Из разных республик, из разных городов нашей страны едут в Бокситогорск родные павших солдат: из Грузии — Шота Ерастович Цханакия (спасибо Вере Ивановой, это она помогла Шоте Ерастовичу найти могилу его брата Шалвы Цханакия); из Кабардино-Балкарии — семья Кардановых (теперь о них напоминает красным следопытам фотография пионера из Нальчика Эдика Карданова с надписью: «Я хочу быть похожим на своего дедушку — политрука, погибшего в 1941 году»); из Новгорода — братья Колесниковы (потом, когда юные следопыты отправятся в Новгород, именно братья Колесниковы тепло и заботливо примут их); из Башкирии — вдова и дочь Сагдата Назарова… Велик этот перечень. И когда на уроке истории СССР учитель рассказывает о том, что во время Великой Отечественной войны все народы нашей страны плечом к плечу встали на защиту Родины, это для ребят теперь не просто слова учителя, не просто строки из учебника — все это они поняли, почувствовали, увидели сами, это для них истина, подтвержденная и доказанная кровью и жизнью тех, кто лежит на братском кладбище в их городе…
Едут сюда люди, кто, казалось, давно уже потерял надежду что-либо узнать о своих близких, погибших во время войны. «Лет двадцать назад ездил в ваш город брат моего отца, — пишет сын Николая Филипповича Николаюка, — но следов моего отца ему найти не удалось…» А вот ребята нашли. Сумели. Как и многих, многих других. Это было не просто. Месяцы, а то и годы розысков. Сотни отправленных писем.

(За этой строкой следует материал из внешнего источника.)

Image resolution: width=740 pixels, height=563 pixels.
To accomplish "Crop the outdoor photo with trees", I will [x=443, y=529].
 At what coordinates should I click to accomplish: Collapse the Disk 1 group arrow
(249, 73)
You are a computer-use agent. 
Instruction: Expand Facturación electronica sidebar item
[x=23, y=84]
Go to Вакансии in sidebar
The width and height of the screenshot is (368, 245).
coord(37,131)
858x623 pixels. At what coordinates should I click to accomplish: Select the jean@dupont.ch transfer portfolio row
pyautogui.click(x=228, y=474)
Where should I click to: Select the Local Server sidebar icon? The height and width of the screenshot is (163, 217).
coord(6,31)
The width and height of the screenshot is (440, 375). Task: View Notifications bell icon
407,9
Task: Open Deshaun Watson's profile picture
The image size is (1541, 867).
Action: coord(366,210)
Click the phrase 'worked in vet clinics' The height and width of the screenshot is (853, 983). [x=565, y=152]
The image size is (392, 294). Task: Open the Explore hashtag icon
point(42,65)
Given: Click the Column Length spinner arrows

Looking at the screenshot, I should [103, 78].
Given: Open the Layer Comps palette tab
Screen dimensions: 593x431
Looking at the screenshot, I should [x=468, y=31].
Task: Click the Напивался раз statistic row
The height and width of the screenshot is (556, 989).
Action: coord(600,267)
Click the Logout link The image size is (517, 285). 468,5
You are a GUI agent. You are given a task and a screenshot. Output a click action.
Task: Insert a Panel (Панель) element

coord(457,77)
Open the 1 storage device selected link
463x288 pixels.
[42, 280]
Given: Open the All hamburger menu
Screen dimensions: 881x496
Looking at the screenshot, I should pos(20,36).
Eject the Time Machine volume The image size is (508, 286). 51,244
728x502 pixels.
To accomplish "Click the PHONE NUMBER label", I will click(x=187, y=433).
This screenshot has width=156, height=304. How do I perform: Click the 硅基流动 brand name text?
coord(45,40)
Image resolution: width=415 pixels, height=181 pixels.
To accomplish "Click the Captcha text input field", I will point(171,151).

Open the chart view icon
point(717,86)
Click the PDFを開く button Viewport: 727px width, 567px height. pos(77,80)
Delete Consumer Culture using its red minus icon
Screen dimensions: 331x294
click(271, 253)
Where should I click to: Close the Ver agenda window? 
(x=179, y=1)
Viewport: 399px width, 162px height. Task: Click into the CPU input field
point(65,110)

В годы войны в Бокситогорске было немало госпиталей — полторы тысячи солдат, умерших от ран, остались здесь, на братском кладбище. Уточнить, а то и определить их фамилии, найти их родственников — такую задачу поставили перед собой следопыты школы. Эту работу возглавил два десятилетия тому назад учитель-энтузиаст Михаил Алексеевич Калинин. Именно о нем сегодня нужно в первую очередь сказать доброе слово. После смерти Михаила Алексеевича благородное дело продолжила его жена Варвара Алексеевна Горушская.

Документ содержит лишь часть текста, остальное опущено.